- Born: 1822 Accomack County, Virginia, U.S.
- Died: 1884 (aged 61–62) Accomack County, Virginia, U.S.
- Education: Washington College, Pennsylvania, Harvard University
- Occupations: Lawyer, Soldier
- Title: Delegate, state Senator, Lieutenant Colonel CSA

= Louis C. H. Finney =

American politician

Louis C. H. Finney (June 22, 1822 – May 21, 1884) was a nineteenth-century American politician and Confederate Lieutenant Colonel from Virginia.

==Early life==
Finney was born at Onancock in Accomack County, Virginia, and graduated from the Washington College, Pennsylvania. He studied law at Harvard University.

==Career==

The Virginia Capitol at Richmond, Virginia,
where 19th-century Conventions met

As an adult, Finney lived in Accomack County, Virginia, and practiced law there.
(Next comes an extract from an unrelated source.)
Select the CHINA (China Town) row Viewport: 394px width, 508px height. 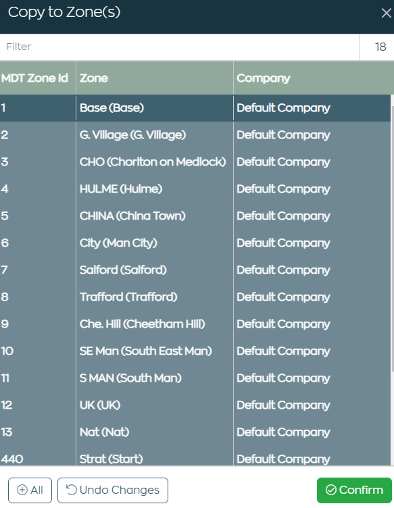tap(195, 215)
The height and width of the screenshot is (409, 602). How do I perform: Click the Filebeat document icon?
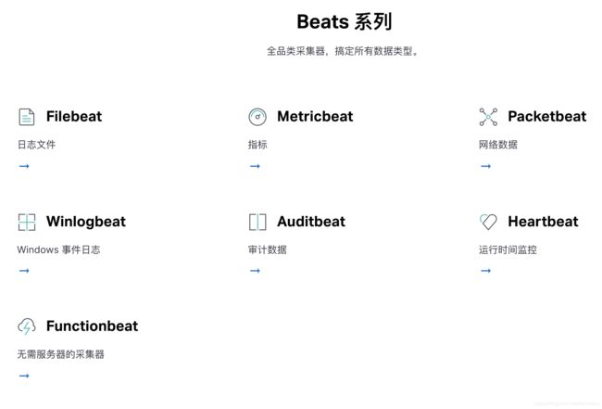click(27, 117)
He was elected to the House of Delegates for the sessions 1848/49, 49/50, 50/51.

In 1850, Taylor was elected to the Virginia Constitutional Convention of 1850. He was one of two delegates elected from the Eastern Shore delegate district made up of his home district of Accomack County and Norhthampton County.

During the American Civil War, Finney served as a lieutenant colonel in the 39th Virginia Infantry, Confederate States Army.

Following Reconstruction, Finney was elected to the Senate of Virginia for the sessions of /1874, 1874/75, 1875/76 and 1876/77.

==Death==
Louis C. H. Finney died on May 21, 1884, in Accomack County, Virginia.

==Bibliography==
- Pulliam, David Loyd (1901). "The Constitutional Conventions of Virginia from the foundation of the Commonwealth to the present time"
- Swem, Earl Greg (1918). "A Register of the General Assembly of Virginia, 1776-1918, and of the Constitutional Conventions"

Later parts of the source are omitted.